You may also define and use additional parameters (e.g., number of
folds, regularization settings, etc.) within the function body.
-
X
: a matrix or data frame of features -
Y
: a numeric outcome vector
-
D
: a binary vector indicating treatment assignment (0 or 1)
Example: Custom X-learner with Ridge regression and 5-fold cross-validation
library(glmnet)
#> Loading required package: Matrix
#> Loaded glmnet 4.1-8
custom_fit <- function(X, Y, D, n_folds = 5) {
treated_indices <- which(D == 1)
control_indices <- which(D == 0)
X_treated <- X[treated_indices, ]
Y_treated <- Y[treated_indices]
X_control <- X[control_indices, ]
Y_control <- Y[control_indices]
model_treated <- cv.glmnet(as.matrix(X_treated), Y_treated, alpha = 0, nfolds = n_folds)
model_control <- cv.glmnet(as.matrix(X_control), Y_control, alpha = 0, nfolds = n_folds)
tau_control <- Y_treated - predict(model_control, as.matrix(X_treated), s = "lambda.min")
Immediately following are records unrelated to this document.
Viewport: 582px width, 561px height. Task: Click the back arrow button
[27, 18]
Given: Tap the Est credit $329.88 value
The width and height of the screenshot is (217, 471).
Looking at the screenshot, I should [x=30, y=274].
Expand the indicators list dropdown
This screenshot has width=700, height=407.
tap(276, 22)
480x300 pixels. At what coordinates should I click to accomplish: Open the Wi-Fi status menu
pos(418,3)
tau_treated <- predict(model_treated, as.matrix(X_control), s = "lambda.min") - Y_control
X_combined <- rbind(X_treated, X_control)
tau_combined <- c(tau_control, tau_treated)
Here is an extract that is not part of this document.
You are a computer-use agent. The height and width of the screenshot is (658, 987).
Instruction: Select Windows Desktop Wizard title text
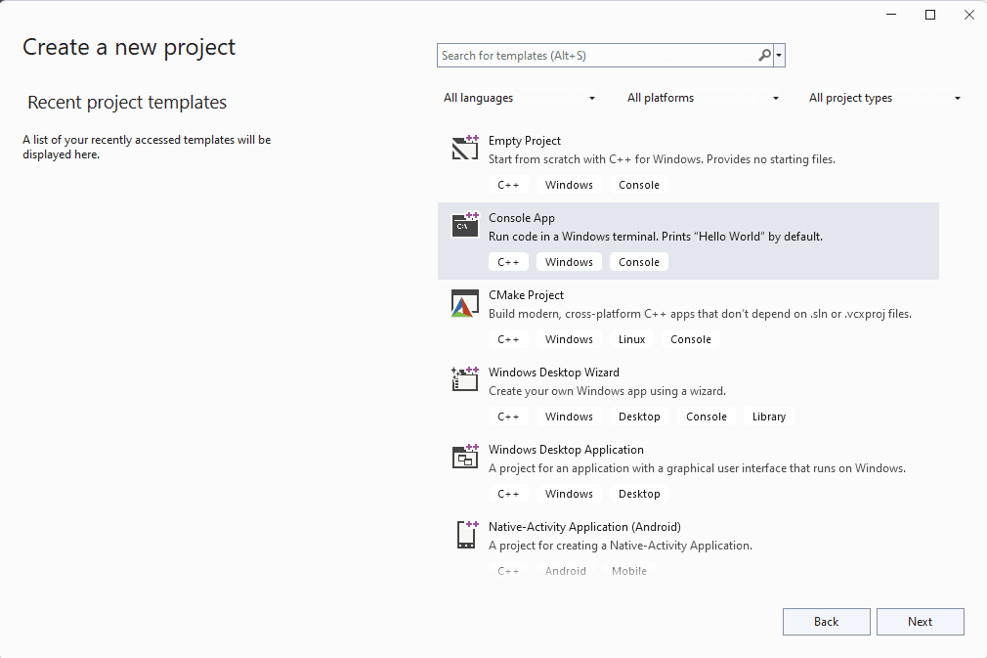coord(553,373)
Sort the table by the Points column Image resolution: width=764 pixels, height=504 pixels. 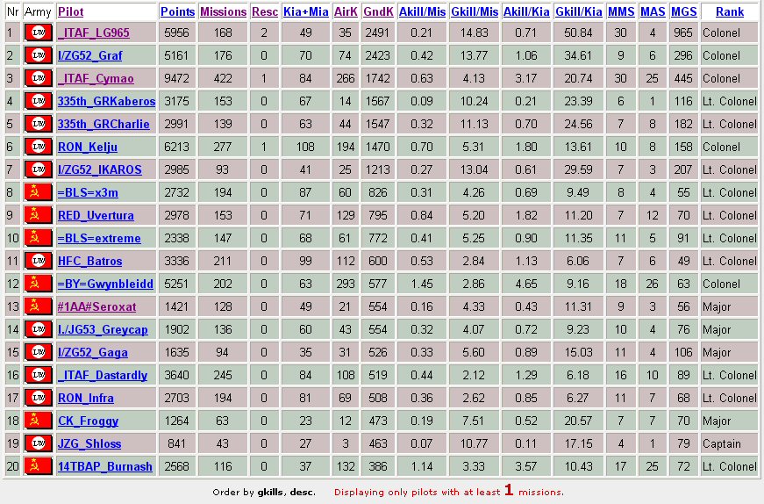coord(177,11)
weights <- c(rep(1, length(tau_control)), rep(1, length(tau_treated)))
final_model <- cv.glmnet(as.matrix(X_combined), tau_combined, alpha = 0, weights = weights, nfolds = n_folds)
return(final_model)
}
2. custom_predict(model, X_new, D_new)
This function uses the fitted model to generate a binary
treatment decision for each individual in
X_new
.
It should return a vector of 0s and 1s, indicating whether to assign
treatment (1
) or not (0
).
You may also incorporate a custom threshold or post-processing logic
within the function.
Example: Apply the decision rule — treat if the estimated CATE is greater than 0
custom_predict <- function(model, X_new, D_new) {
cate <- predict(model, as.matrix(X_new), s = "lambda.min")
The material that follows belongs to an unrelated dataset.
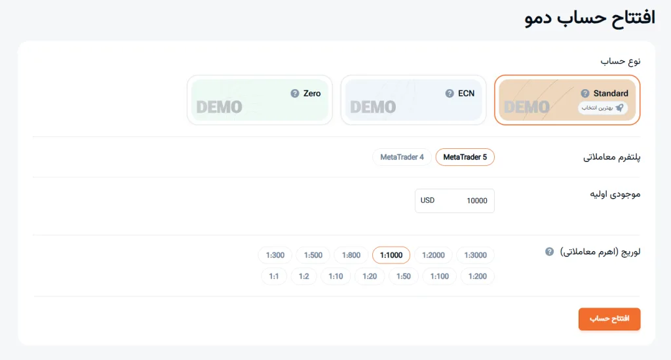Pick the 1:1 leverage option
This screenshot has width=671, height=360.
(x=274, y=276)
# Apply decision rule: treat if CATE > 0
as.integer(cate > 0)
}
3. Use cram_policy()
with custom_fit()
and
custom_predict()
Once both custom_fit()
and custom_predict()
are defined, you can integrate them into the Cram framework by passing
them to cram_policy()
as shown below (do not forget to set
model_type = NULL
):
experiment_results <- cram_policy(
X, D, Y,
batch = 20,
model_type = NULL,
custom_fit = custom_fit,
custom_predict = custom_predict,
alpha = 0.05
)
print(experiment_results)
#> $raw_results
#> Metric Value
#> 1 Delta Estimate 0.22542
#> 2 Delta Standard Error 0.06004
#> 3 Delta CI Lower 0.10774
#> 4 Delta CI Upper 0.34310
#> 5 Policy Value Estimate 0.21085
#> 6 Policy Value Standard Error 0.04280
#> 7 Policy Value CI Lower 0.12696
#> 8 Policy Value CI Upper 0.29475
#> 9 Proportion Treated 0.54500
#>
#> $interactive_table
#>
#> $final_policy_model
#>
#> Call: cv.glmnet(x = as.matrix(X_combined), y = tau_combined, weights = weights, nfolds = n_folds, alpha = 0)
#>
#> Measure: Mean-Squared Error
#>
#> Lambda Index Measure SE Nonzero
#> min 0.0395 100 0.9219 0.02942 3
#> 1se 0.5868 71 0.9505 0.03367 3
References
- Jia, Z., Imai, K., & Li, M. L. (2024). The Cram Method for
Efficient Simultaneous Learning and Evaluation, URL: https://www.hbs.edu/ris/Publication%20Files/2403.07031v1_a83462e0-145b-4675-99d5-9754aa65d786.pdf.
- Künzel, S. R., Sekhon, J. S., Bickel, P. J., & Yu, B. (2019). Metalearners for estimating heterogeneous treatment effects using machine learning. Proceedings of the National Academy of Sciences of the United States of America, 116(10), 4156–4165. https://doi.org/10.1073/pnas.1804597116
- Wager, S., & Athey, S. (2018). Estimation and inference of heterogeneous treatment effects using random forests. Journal of the American Statistical Association, 113(523), 1228-1242.
- Athey, S., & Imbens, G. (2016). Recursive partitioning for heterogeneous causal effects. Proceedings of the National Academy of Sciences, 113(27), 7353-7360.